If I were Chanel I don’t think I would ever want to read another word written about me. I’m just so proud of her though. Chanel, if you ever read this, please know that I believe you and I am with you.
Although I’ve never attempted anything like what Chanel has accomplished here I have needed to write statements that include the details of sexual assault and know how impossible it can feel both to find the right words and to revisit memories with sharp edges. Chanel has done an incredible job and I’m really look forward to reading whatever she writes in the future.
Content warnings include mention of suicide and sexual assault.
If you need support or information relating to sexual assault, you can contact:
- RAINN (America) – http://www.rainn.org – chat online or call 800.656.HOPE
- 1800RESPECT (Australia) – http://www.1800respect.org.au – chat online or call 1800 737 732
You can also search for resources in over a hundred countries at:
- HotPeachPages – http://www.hotpeachpages.net
Please know that it was not your fault, you are not alone and I believe you. 💜
Once Upon a Blurb
The riveting, powerful memoir of the woman whose statement to Brock Turner gave voice to millions of survivors.

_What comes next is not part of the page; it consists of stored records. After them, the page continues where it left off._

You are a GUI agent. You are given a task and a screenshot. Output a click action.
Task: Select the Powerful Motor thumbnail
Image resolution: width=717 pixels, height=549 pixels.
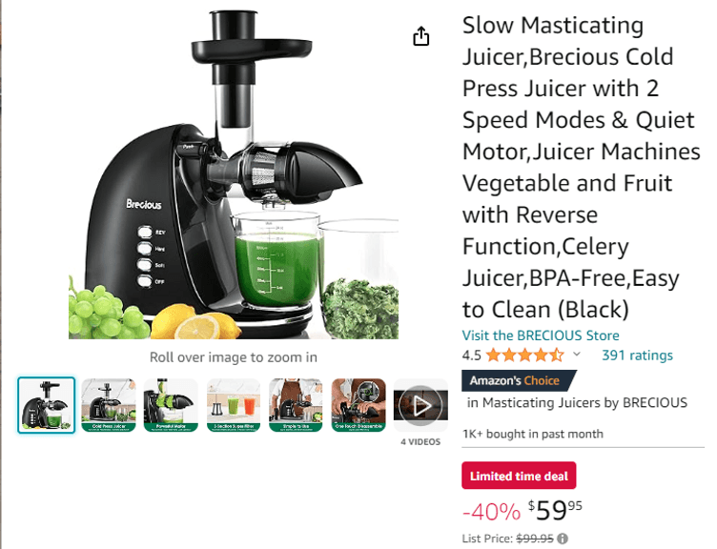[171, 405]
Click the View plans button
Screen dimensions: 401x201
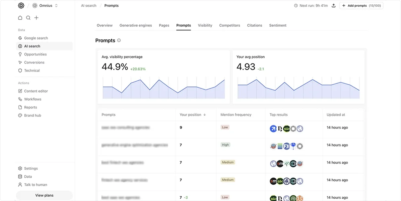(x=44, y=195)
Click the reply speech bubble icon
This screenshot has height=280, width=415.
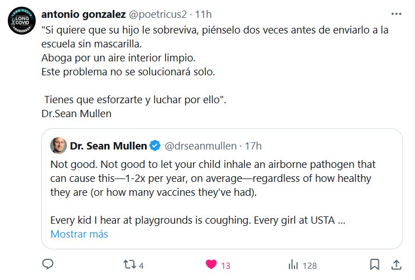point(48,265)
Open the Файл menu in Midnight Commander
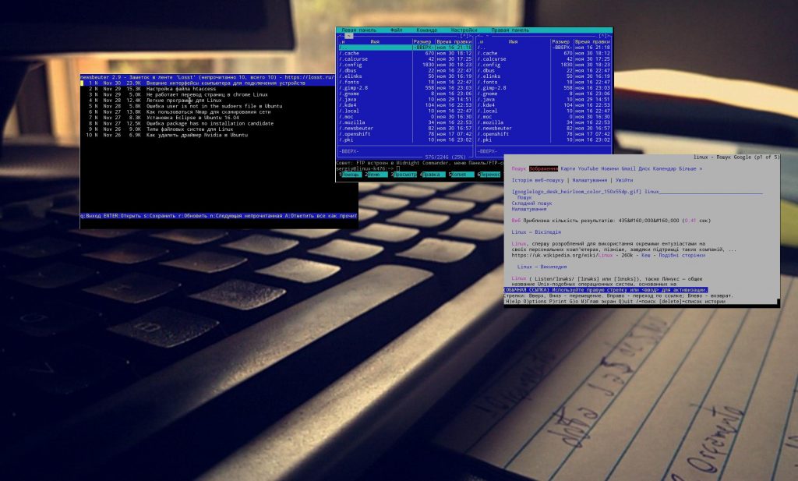The image size is (798, 481). click(396, 28)
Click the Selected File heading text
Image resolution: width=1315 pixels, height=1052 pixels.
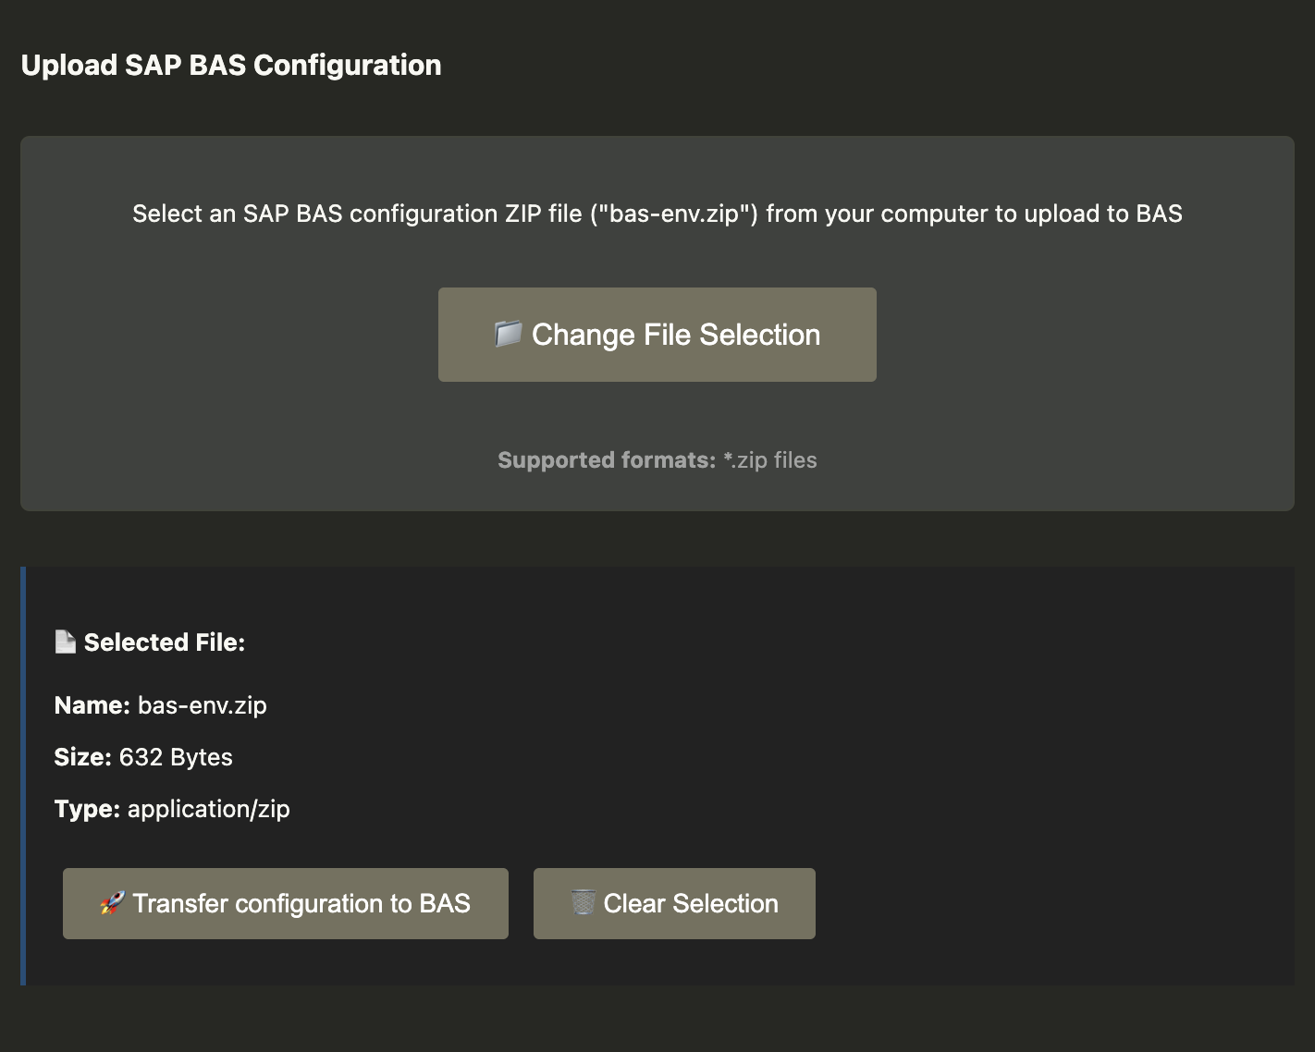pyautogui.click(x=165, y=642)
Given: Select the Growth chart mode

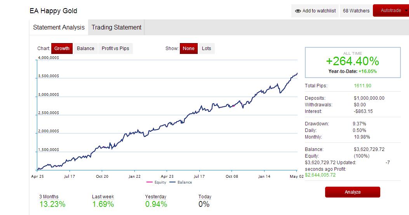Looking at the screenshot, I should tap(62, 49).
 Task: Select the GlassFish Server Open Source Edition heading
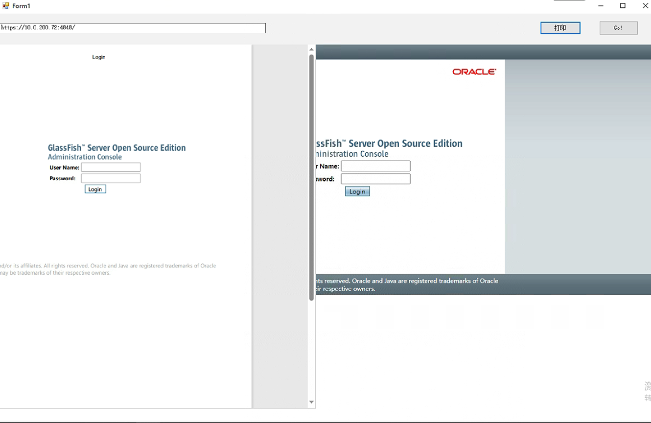point(116,147)
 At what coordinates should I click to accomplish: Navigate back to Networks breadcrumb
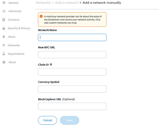pos(43,3)

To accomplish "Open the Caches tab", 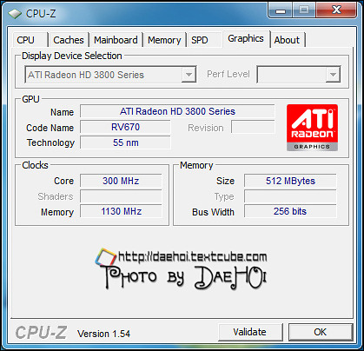I will point(69,40).
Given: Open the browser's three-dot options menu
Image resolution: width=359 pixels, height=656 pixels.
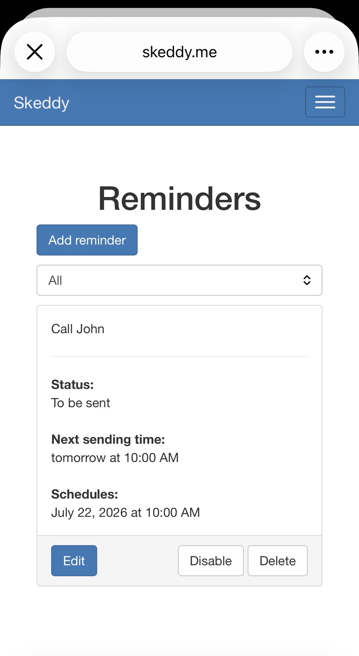Looking at the screenshot, I should (324, 52).
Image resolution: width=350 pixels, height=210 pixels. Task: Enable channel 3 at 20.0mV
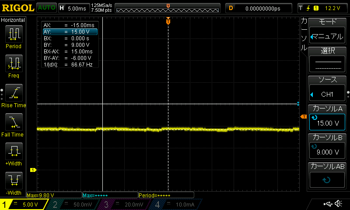point(126,204)
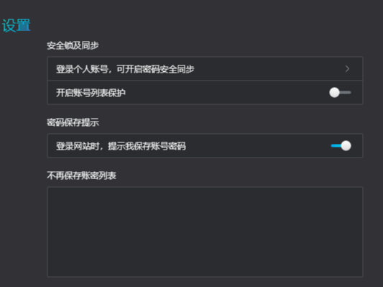Click the white knob of 账号列表保护 switch

coord(334,92)
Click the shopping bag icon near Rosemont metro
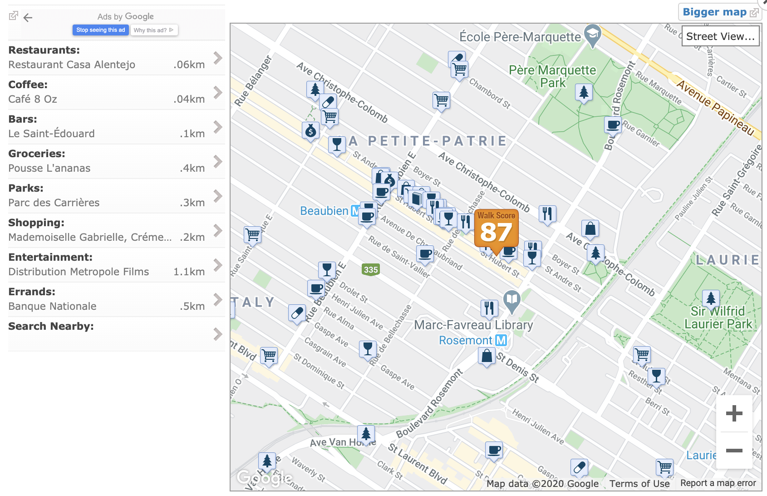 click(487, 356)
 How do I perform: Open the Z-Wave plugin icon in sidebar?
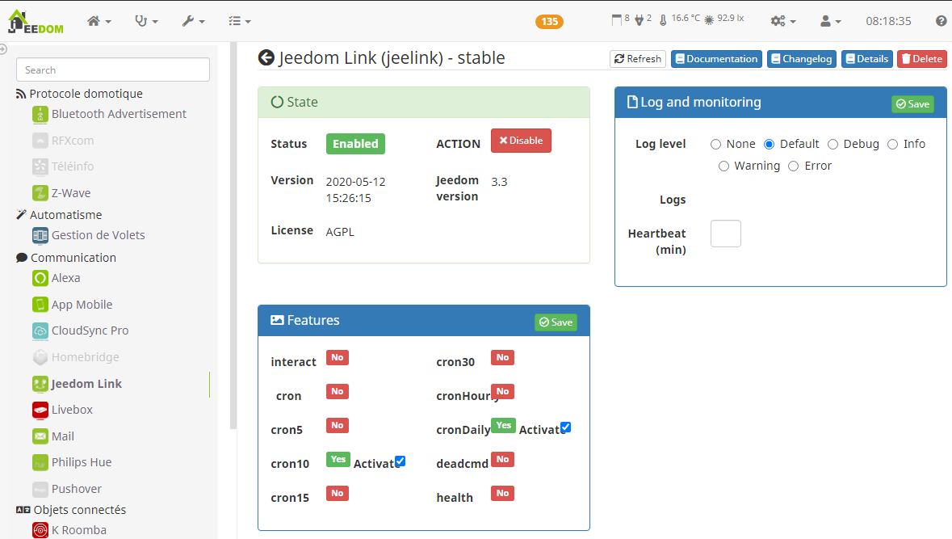[x=40, y=193]
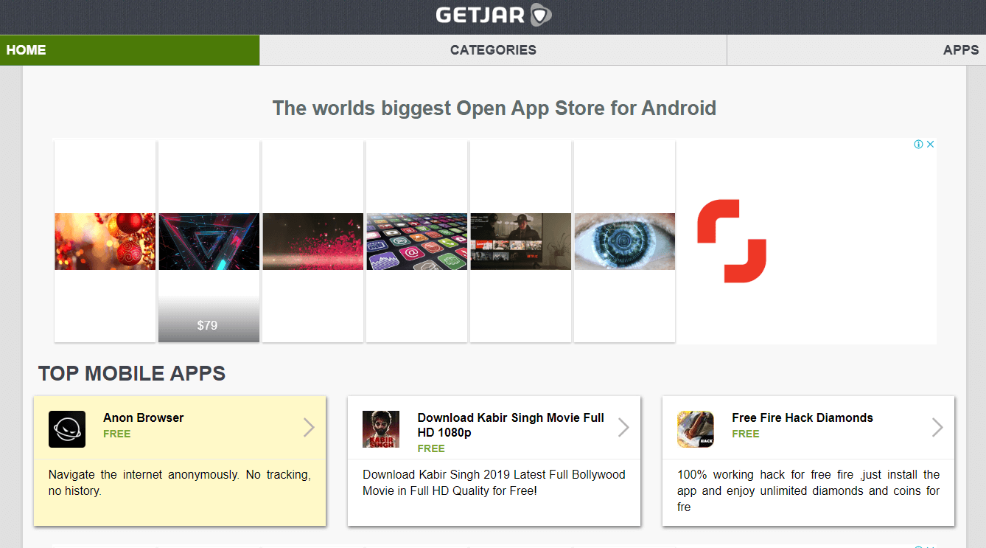
Task: Click the blue eye artwork ad thumbnail
Action: tap(624, 241)
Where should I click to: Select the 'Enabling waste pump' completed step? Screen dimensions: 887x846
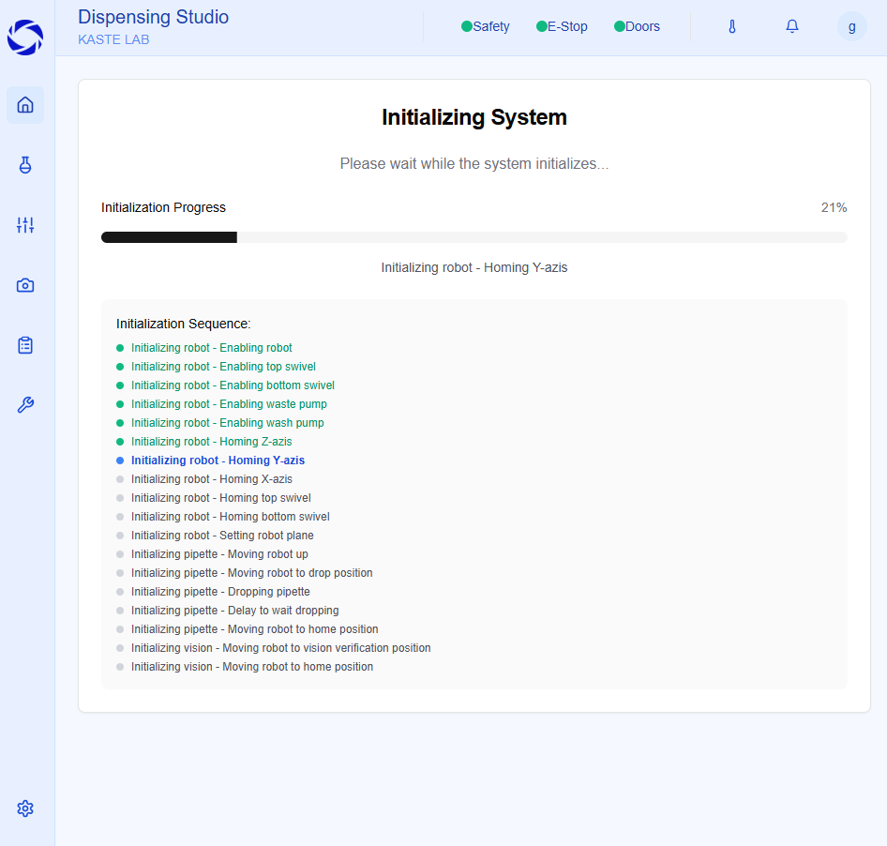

She was known to the world as Emily Doe when she stunned millions with a letter. Brock Turner had been sentenced to just six months in county jail after he was found sexually assaulting her on Stanford’s campus. Her victim impact statement was posted on BuzzFeed, where it instantly went viral – viewed by eleven million people within four days, it was translated globally and read on the floor of Congress; it inspired changes in California law and the recall of the judge in the case. Thousands wrote to say that she had given them the courage to share their own experiences of assault for the first time.
Now she reclaims her identity to tell her story of trauma, transcendence, and the power of words. It was the perfect case, in many ways – there were eyewitnesses, Turner ran away, physical evidence was immediately secured. But her struggles with isolation and shame during the aftermath and the trial reveal the oppression victims face in even the best-case scenarios. Her story illuminates a culture biased to protect perpetrators, indicts a criminal justice system designed to fail the most vulnerable, and, ultimately, shines with the courage required to move through suffering and live a full and beautiful life.
Know My Name will forever transform the way we think about sexual assault, challenging our beliefs about what is acceptable and speaking truth to the tumultuous reality of healing. It also introduces readers to an extraordinary writer, one whose words have already changed our world. Entwining pain, resilience, and humour, this memoir will stand as a modern classic.